Thank you for the reference. I don't think DESeq uses an F-test to calculate differential expression: https://bioconductor.org/packages/release/bioc/vignettes/DESeq2/inst/doc/DESeq2.html#theory
You are certainly right - the GLM approach in DeSeq2 is not a F-test, which would make assumptions of equal variance, etc. that are not made in DESeq2. Assuming you submitted all observed transcripts to the random forest classifier, and not only DESeq2-DE genes, it would be interesting to look at the pre-transformation expression patterns of the genes selected by the random forest feature selection that were not selected by DESeq2. Are any of them low expression, artifacts? In the big picture, if the goal is to identify a predictor of sample group with highest performance, I'd speculate that using gene sets selected by tools like DESeq2, that were specifically designed to identify differentially expressed transcripts in RNA-Seq data, using a regression/variance model that is matched to the characteristics of that data, might in the long run outperform more generic technology-agnostic feature-selection approaches like F-test/Gini. But I don't have evidence for it, and note you are submitting the variance-stabilized transformed counts to the random forest. I'd imagine someone must have published on this feature selection question, but I'm not aware of a good reference. Perhaps others can comment as well.
I am also in this same boat and having the same question and queries about the best feature selection methodology to use.
From my literature searching there does not seem to be a gold standard for this so I have so far been comparing feature selected genes against DeSeq2 significant genes. There does seem to be significant overlap but, and as you would hope, a massively reduced number of genes identified via the feature selection methods.
Have you also been comparing your feature selected genes against your DeSeq2 results ?
How many samples do you have to start with ? I would suggest to stick to DESeq2 results if its bulk RNA-Seq and if you dont have hundreds of samples. Whats the percent of variation between two groups of samples ? Machine learning approaches works better for single cell data because of 1000s of cells to classify cell types and to identify cell-type specific markers.
Hello geek_y. While this is in response to the original question I though I would add in my data set as well. I have 84 samples and 3 groups, pre exposure, exposure no disease signs and exposure disease signs. I get great sample clustering through PCA analysis (exposure no disease signs sits between pre exposure and exposure disease signs).
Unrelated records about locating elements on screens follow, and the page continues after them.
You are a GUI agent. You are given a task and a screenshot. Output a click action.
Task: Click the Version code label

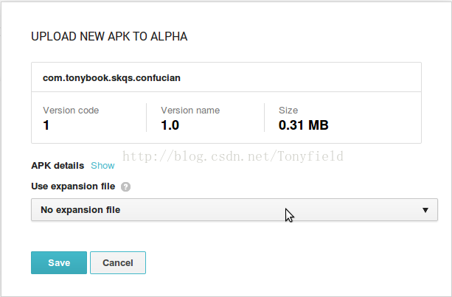tap(71, 111)
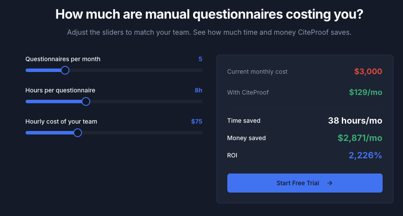Click the $3,000 current monthly cost figure
Viewport: 403px width, 216px height.
(x=368, y=72)
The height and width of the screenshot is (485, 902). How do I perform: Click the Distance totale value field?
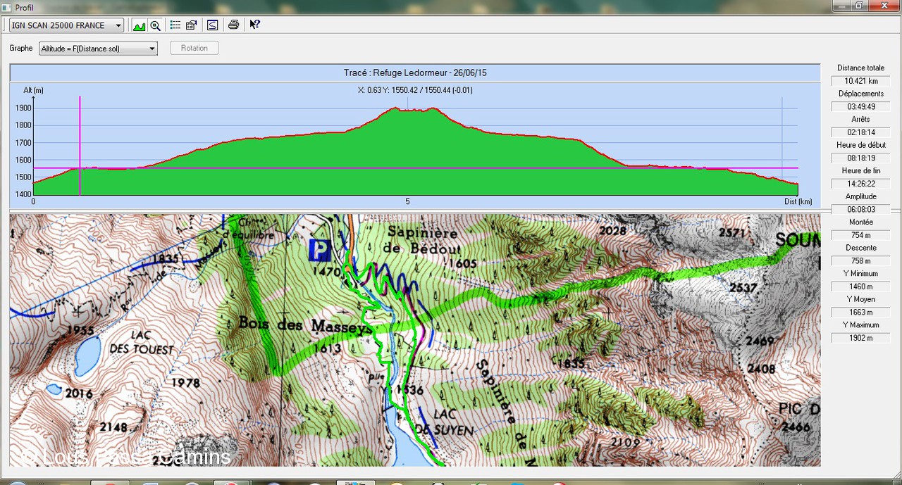860,81
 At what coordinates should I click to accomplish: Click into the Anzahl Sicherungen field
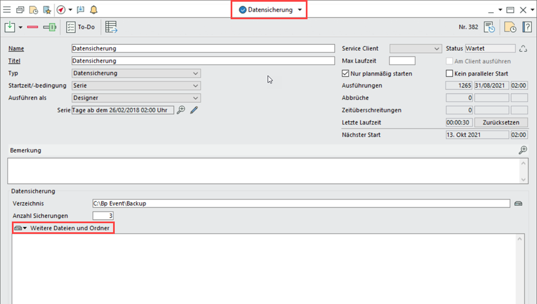point(103,216)
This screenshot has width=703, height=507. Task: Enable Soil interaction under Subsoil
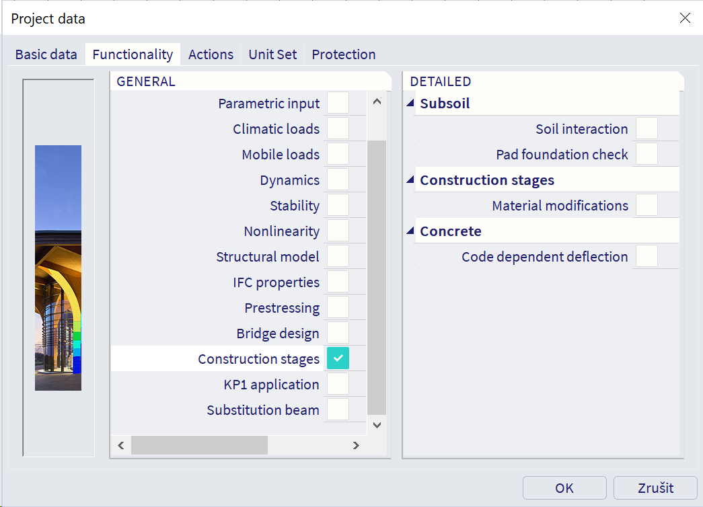click(x=646, y=128)
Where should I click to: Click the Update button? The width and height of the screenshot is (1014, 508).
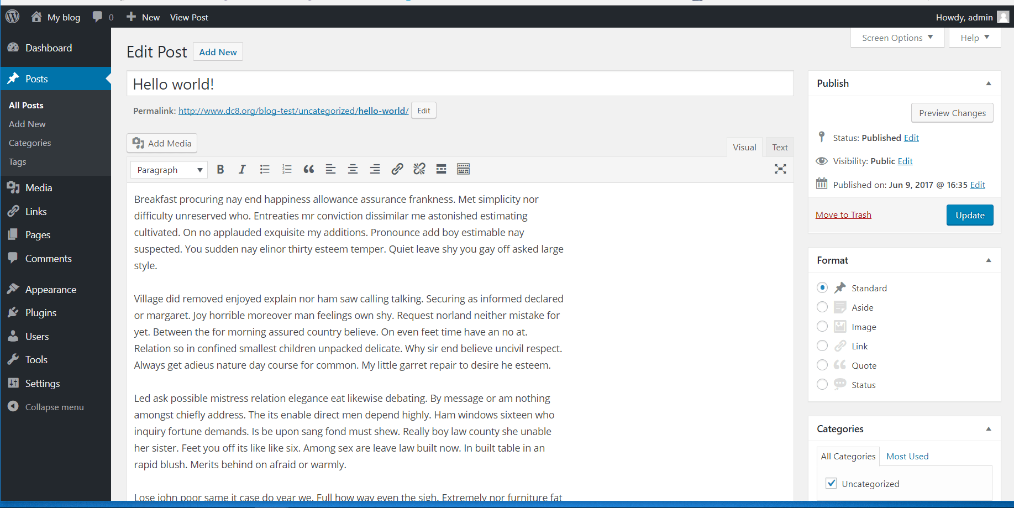tap(969, 215)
I have found this What is the best way to combine machine learning algorithms for feature selection such as Variable importance in Random Forest with differential expression analysis? which is a pretty great pipeline from Kevin, so I am now currently taking my DEG and performing downstream analysis to reduce number of features. If you want any more info let me know :) I understand that it works well for SSRNA-seq but from reading the literature it does seem it has a place in bulk RNA-seq as well. I do thin the true power being the reduced feature selection that can be implemented thus identifying smaller groupings of genes to focus on. Ben
With your sample size and experimental setup, I think differential gene expression is more reliable than any regression based analysis. Regression based methods exists from a long time and there is a reason why there are not used in bulk RNA-Seq differential expression. There is a reason why they are emerging with single cell data. I guess 84 samples doesn't have enough power, especially if the biological differences between conditions is not very very drastic.